## OBJECTIVE:
Copy the records verbatim from the first line through the line containing "[x=593, y=50]", inclusive.

━━━ PROVIDED RECORDS

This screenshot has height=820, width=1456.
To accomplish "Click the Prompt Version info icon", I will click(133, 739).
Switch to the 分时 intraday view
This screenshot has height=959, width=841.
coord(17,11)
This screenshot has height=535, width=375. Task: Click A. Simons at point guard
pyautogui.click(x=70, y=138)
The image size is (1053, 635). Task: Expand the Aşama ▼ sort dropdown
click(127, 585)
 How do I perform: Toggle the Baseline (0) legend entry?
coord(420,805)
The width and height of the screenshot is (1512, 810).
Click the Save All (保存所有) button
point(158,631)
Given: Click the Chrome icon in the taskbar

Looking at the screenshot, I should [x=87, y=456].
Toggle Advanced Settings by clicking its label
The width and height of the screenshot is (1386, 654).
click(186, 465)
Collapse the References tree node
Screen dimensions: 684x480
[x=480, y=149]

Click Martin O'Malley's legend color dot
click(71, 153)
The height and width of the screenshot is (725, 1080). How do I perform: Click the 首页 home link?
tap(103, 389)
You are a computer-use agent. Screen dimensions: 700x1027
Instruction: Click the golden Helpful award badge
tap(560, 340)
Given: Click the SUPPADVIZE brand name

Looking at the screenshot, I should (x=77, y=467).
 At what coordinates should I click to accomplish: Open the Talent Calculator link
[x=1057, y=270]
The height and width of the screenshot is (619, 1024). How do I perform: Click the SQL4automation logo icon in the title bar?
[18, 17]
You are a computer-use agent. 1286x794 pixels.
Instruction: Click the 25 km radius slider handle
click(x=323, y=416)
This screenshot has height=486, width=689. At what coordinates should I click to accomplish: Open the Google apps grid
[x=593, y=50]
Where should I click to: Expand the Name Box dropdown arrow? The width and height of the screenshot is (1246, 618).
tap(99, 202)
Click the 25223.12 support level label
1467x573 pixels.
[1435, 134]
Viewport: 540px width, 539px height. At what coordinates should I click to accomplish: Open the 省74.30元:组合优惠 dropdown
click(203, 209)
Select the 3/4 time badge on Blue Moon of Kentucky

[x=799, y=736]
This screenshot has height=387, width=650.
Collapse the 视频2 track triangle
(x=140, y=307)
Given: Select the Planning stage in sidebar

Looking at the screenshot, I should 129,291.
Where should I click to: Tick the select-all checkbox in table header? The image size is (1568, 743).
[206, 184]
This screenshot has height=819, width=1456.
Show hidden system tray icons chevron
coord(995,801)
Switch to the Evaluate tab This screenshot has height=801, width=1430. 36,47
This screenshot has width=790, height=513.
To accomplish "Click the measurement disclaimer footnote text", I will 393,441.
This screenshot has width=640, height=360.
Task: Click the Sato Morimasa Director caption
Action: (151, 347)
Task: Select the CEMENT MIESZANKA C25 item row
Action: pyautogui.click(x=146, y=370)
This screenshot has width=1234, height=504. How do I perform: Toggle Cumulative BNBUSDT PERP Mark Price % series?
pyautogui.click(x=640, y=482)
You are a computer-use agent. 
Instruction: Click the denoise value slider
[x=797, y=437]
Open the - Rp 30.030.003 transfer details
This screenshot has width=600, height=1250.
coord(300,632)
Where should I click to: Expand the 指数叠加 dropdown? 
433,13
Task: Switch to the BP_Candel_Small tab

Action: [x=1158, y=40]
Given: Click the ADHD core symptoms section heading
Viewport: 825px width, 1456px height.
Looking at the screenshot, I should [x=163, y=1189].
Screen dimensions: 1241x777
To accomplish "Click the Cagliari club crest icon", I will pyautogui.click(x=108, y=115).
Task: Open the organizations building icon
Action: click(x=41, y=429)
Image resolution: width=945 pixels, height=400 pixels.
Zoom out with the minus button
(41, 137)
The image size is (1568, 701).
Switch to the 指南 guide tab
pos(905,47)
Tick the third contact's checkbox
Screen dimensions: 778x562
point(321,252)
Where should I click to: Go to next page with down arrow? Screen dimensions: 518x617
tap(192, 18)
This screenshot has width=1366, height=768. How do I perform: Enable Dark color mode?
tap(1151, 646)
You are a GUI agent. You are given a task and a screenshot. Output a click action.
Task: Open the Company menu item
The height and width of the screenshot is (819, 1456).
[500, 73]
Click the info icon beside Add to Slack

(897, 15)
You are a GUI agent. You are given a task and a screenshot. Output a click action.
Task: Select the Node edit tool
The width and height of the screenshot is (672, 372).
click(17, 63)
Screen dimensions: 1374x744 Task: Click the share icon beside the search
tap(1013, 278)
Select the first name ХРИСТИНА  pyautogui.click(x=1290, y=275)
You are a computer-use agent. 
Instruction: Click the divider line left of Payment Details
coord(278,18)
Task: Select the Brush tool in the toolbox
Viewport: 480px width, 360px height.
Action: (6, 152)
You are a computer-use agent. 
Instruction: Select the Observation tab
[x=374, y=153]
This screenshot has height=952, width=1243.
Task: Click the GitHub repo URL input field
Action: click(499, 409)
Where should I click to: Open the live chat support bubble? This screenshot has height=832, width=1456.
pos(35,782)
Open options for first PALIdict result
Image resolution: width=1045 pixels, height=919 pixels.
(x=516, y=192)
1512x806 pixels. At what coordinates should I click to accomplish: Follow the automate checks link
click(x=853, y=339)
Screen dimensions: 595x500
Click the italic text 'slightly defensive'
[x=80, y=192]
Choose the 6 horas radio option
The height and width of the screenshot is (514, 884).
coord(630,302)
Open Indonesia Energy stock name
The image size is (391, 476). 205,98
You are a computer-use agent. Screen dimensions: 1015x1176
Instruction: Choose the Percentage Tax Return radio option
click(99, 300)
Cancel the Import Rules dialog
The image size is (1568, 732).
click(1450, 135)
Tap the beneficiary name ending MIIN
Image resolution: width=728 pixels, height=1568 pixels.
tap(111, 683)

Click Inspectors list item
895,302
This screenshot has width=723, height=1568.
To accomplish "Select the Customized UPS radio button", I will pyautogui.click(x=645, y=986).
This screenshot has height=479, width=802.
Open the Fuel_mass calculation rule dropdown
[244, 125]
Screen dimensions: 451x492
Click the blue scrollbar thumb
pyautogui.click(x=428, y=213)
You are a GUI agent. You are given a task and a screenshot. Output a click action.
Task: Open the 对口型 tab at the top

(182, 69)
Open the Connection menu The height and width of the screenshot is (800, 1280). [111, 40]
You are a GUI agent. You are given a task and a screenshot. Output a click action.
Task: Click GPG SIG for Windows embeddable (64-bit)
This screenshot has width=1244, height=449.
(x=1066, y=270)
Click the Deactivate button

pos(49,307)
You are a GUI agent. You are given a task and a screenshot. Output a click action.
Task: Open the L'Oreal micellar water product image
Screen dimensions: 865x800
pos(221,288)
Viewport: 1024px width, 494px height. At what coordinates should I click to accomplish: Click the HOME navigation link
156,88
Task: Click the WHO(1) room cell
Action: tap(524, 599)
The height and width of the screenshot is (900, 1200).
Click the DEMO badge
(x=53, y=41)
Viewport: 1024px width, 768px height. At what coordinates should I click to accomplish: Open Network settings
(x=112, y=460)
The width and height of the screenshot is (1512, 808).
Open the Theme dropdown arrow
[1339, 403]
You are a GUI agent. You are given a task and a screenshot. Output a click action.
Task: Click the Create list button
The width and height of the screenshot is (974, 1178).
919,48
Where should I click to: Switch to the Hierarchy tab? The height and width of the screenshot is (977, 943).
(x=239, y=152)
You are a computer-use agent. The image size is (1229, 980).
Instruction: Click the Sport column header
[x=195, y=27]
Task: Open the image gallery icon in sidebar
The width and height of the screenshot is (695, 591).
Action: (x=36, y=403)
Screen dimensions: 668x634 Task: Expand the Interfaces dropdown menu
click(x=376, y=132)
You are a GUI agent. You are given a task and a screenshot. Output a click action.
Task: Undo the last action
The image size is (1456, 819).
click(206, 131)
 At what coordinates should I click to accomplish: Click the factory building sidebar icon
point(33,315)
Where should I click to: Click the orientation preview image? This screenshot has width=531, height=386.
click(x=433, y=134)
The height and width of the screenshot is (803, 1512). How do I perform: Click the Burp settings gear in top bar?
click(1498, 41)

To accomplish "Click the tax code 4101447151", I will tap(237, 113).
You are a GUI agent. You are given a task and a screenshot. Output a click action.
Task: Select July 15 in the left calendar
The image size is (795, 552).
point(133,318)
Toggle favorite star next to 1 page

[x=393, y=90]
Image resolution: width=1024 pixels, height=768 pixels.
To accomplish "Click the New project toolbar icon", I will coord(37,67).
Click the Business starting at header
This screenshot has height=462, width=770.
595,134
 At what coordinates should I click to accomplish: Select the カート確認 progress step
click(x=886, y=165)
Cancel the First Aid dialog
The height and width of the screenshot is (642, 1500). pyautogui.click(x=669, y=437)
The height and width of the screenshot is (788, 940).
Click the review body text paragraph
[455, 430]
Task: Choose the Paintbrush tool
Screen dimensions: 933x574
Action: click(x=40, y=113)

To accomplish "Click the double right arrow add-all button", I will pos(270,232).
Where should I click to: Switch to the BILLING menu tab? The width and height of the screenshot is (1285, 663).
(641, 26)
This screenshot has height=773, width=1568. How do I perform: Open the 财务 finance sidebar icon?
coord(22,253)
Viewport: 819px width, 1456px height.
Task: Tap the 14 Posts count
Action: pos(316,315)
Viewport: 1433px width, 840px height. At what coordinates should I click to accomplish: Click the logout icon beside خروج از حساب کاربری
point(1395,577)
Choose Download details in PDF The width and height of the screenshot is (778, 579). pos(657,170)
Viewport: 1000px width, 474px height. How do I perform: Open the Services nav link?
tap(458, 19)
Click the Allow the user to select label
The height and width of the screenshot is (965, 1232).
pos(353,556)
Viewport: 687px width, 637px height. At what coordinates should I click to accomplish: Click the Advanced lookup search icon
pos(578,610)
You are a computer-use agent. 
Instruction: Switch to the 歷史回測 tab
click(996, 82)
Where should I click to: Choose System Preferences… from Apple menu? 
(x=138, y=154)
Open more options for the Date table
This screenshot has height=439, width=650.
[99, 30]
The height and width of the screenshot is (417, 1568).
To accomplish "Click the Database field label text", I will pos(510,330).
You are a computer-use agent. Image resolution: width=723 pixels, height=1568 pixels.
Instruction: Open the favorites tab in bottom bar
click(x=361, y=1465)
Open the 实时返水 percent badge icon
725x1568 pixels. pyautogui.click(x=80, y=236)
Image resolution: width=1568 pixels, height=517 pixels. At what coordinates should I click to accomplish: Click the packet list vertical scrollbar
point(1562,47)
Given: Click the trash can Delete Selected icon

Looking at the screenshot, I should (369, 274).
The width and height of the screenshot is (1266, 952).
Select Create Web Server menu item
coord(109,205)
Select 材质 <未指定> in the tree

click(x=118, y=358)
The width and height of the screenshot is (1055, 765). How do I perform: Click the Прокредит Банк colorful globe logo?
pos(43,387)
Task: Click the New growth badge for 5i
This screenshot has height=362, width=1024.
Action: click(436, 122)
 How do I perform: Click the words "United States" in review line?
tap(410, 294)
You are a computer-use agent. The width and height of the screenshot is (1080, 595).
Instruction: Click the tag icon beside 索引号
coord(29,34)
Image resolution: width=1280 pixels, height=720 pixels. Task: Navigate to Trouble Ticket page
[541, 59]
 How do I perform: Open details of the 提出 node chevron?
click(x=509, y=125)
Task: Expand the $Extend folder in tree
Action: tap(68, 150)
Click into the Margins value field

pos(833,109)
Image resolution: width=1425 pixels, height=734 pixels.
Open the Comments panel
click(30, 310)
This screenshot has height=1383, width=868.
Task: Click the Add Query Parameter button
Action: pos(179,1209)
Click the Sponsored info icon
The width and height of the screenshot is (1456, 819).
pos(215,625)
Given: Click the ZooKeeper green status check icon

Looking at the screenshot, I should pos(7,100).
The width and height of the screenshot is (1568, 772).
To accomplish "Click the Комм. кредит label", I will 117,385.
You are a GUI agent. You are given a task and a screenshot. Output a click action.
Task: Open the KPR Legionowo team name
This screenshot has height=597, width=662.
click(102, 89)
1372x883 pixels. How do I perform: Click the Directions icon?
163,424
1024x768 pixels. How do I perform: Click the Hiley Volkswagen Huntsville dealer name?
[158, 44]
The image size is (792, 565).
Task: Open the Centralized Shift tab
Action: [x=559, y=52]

━━━━━━

## FINISHED TASK:
This screenshot has height=820, width=1456.
To accomplish "Click the Prompt Version info icon", I will click(133, 739).
Switch to the 分时 intraday view
This screenshot has height=959, width=841.
coord(17,11)
This screenshot has height=535, width=375. Task: Click A. Simons at point guard
pyautogui.click(x=70, y=138)
The image size is (1053, 635). Task: Expand the Aşama ▼ sort dropdown
click(127, 585)
 How do I perform: Toggle the Baseline (0) legend entry?
coord(420,805)
The width and height of the screenshot is (1512, 810).
Click the Save All (保存所有) button
point(158,631)
Given: Click the Chrome icon in the taskbar

Looking at the screenshot, I should [x=87, y=456].
Toggle Advanced Settings by clicking its label
The width and height of the screenshot is (1386, 654).
click(186, 465)
Collapse the References tree node
Screen dimensions: 684x480
[x=480, y=149]

Click Martin O'Malley's legend color dot
click(71, 153)
The height and width of the screenshot is (725, 1080). How do I perform: Click the 首页 home link?
tap(103, 389)
You are a computer-use agent. Screen dimensions: 700x1027
Instruction: Click the golden Helpful award badge
tap(560, 340)
Given: Click the SUPPADVIZE brand name

Looking at the screenshot, I should (x=77, y=467).
 At what coordinates should I click to accomplish: Open the Talent Calculator link
[x=1057, y=270]
The height and width of the screenshot is (619, 1024). How do I perform: Click the SQL4automation logo icon in the title bar?
[18, 17]
You are a computer-use agent. 1286x794 pixels.
Instruction: Click the 25 km radius slider handle
click(x=323, y=416)
This screenshot has height=486, width=689. At what coordinates should I click to accomplish: Open the Google apps grid
[x=593, y=50]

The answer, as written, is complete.